Substitution and Elimination Reactions

Substitution involves replacing a leaving group with a nucleophile and elimination removes H and a leaving group to form an alkene. Both types of reactions require a good leaving group. Good leaving groups are very weak bases (pKa conjugate acid < 0). What are some examples of good leaving groups?

In class, we have seen examples of alcohols undergoing Sn1 and E1 reactions. The names of these reactions come from experimental evidence that supports the mechanism. Substitution (S), elimination (E), and the 1 because it is unimolecular, meaning that one molecule is involved in the rate-determining step.

What we know from experiments:

• Kinetics experiments show that the rate law depends only on alcohol concentration

• Sn1 and E1 reactions proceed fastest at tertiary centers (supports carbocation formation).

• Sn1 products are a mixture of stereoisomers when the alcohol is at a chiral center (also supports carbocation formation; the geometry is trigonal planar and attack can occur from the front or back).

• E1 products are regioselective for the more-substituted alkene and stereoselective for the E alkene (connect to PLA 21).

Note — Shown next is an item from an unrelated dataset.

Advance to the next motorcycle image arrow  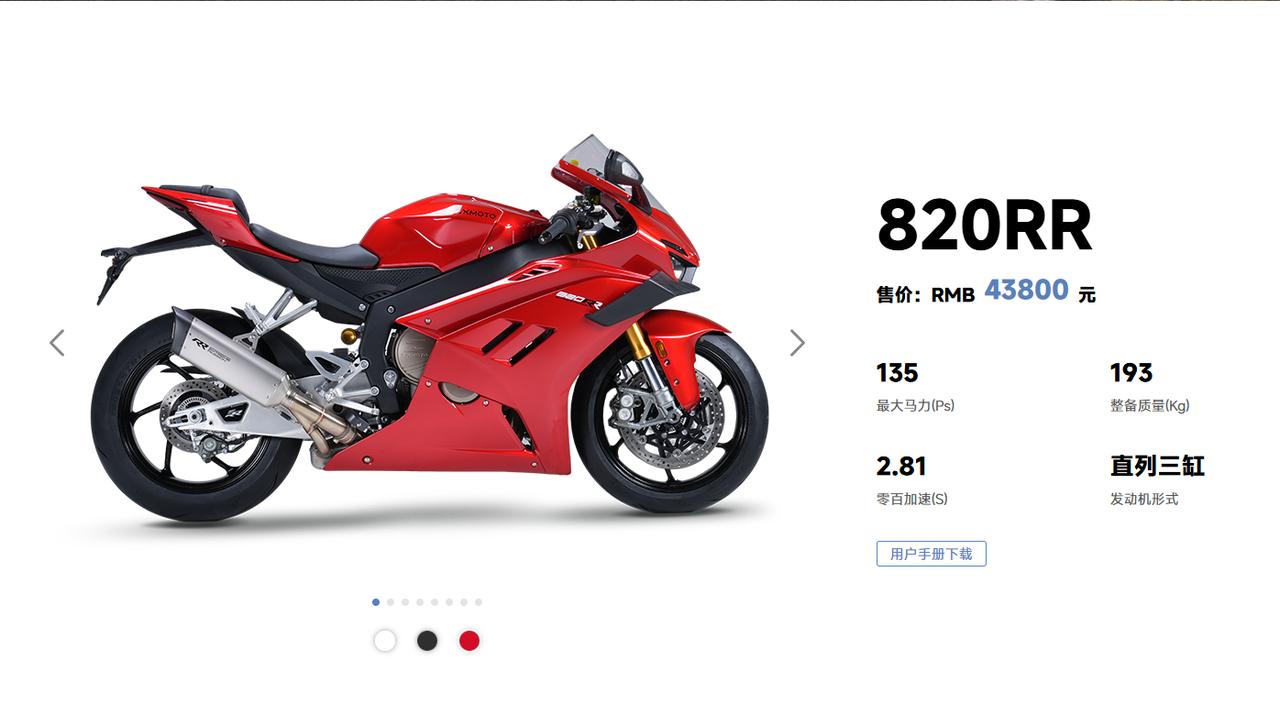click(797, 343)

Based on the above data, it is proposed that the mechanism goes through a carbocation intermediate and formation of the cation is the the rate-determining step. Review your class notes for these mechanisms or Section 9.2 (Sn1) and 9.4 (E1) of the text. Be sure to consider the reactivity trends with respect to alcohol substitution and how this makes sense with the proposed mechanism.

Now, we will consider how the above reactions (Sn1 and E1) as well as Sn2 and E2 reactions look with respect to alkyl halides as reactants.

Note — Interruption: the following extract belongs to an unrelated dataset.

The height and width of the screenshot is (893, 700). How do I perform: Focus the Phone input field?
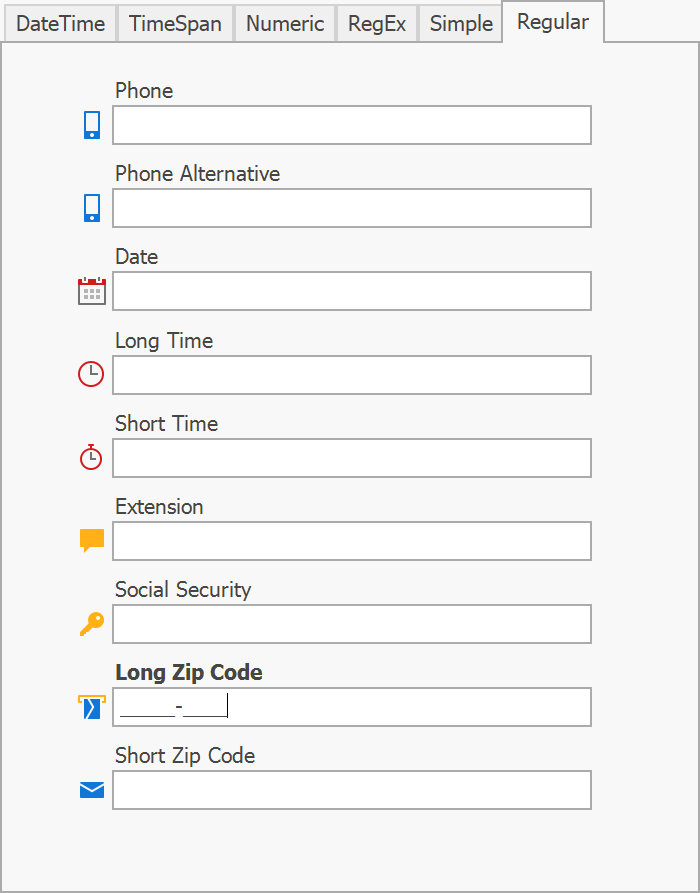[352, 125]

The same trends as above are seen with alkyl halides under Sn1/E1 conditions. See sections 8.3-4 and pages 282-283.

However, a two other reaction pathways are possible depending on conditions: Sn2 and E2. The "2" comes from the fact that the reaction is bimolecular, meaning that two molecules are involved in the rate determining step.

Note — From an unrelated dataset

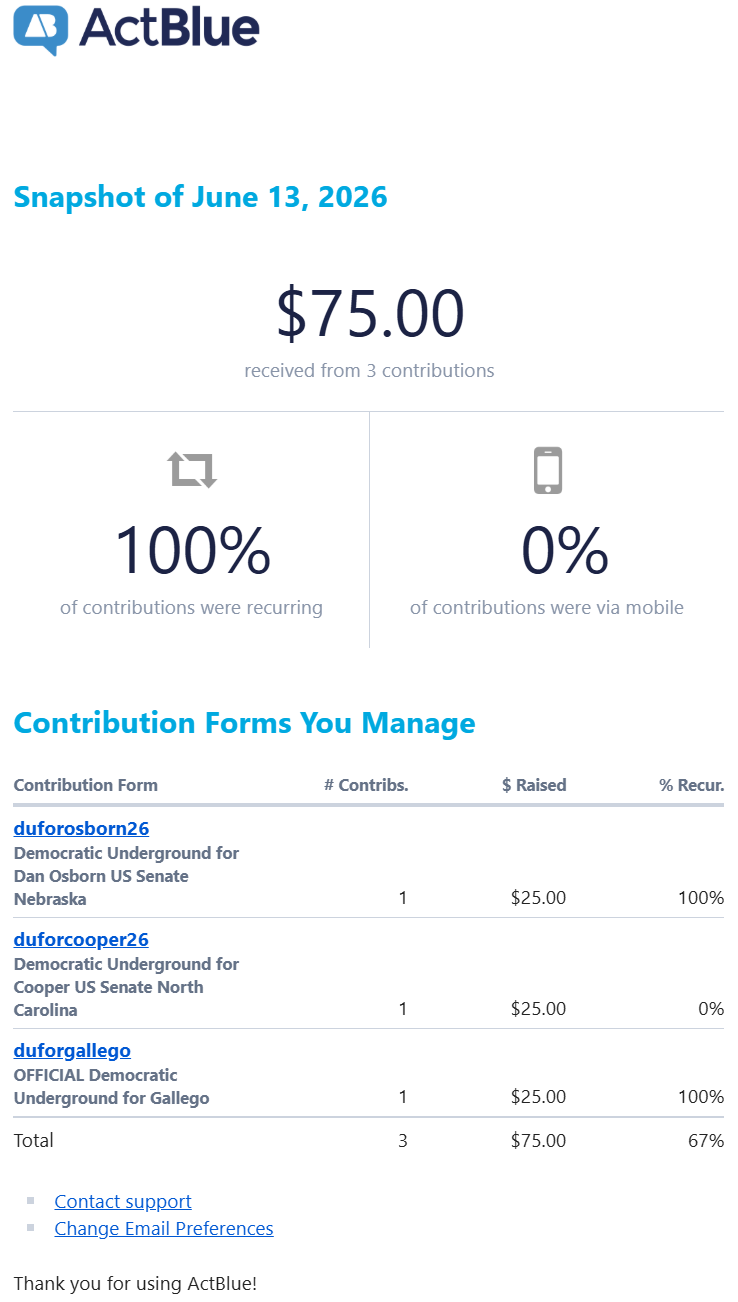Click the % Recur. column header
738x1302 pixels.
691,785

What we know from experiments:

• Kinetics experiments show that the rate law depends only on both concentration of alkyl halide and nucleophile/base.

• Sn2 reactions proceed fastest at primary centers and do not go at all at tertiary centers (page 267).

• When the halide is at a chiral center, only one stereoisomer is produced (p.269).

• E2 products are regioselective for the more-substituted alkene and stereoselective for the E alkene (connect to PLA 21).

It is proposed that the Sn2 and E2 mechanisms are each one step where substitution or elimination occur at the same time as loss of a leaving group (pages 266 and 282).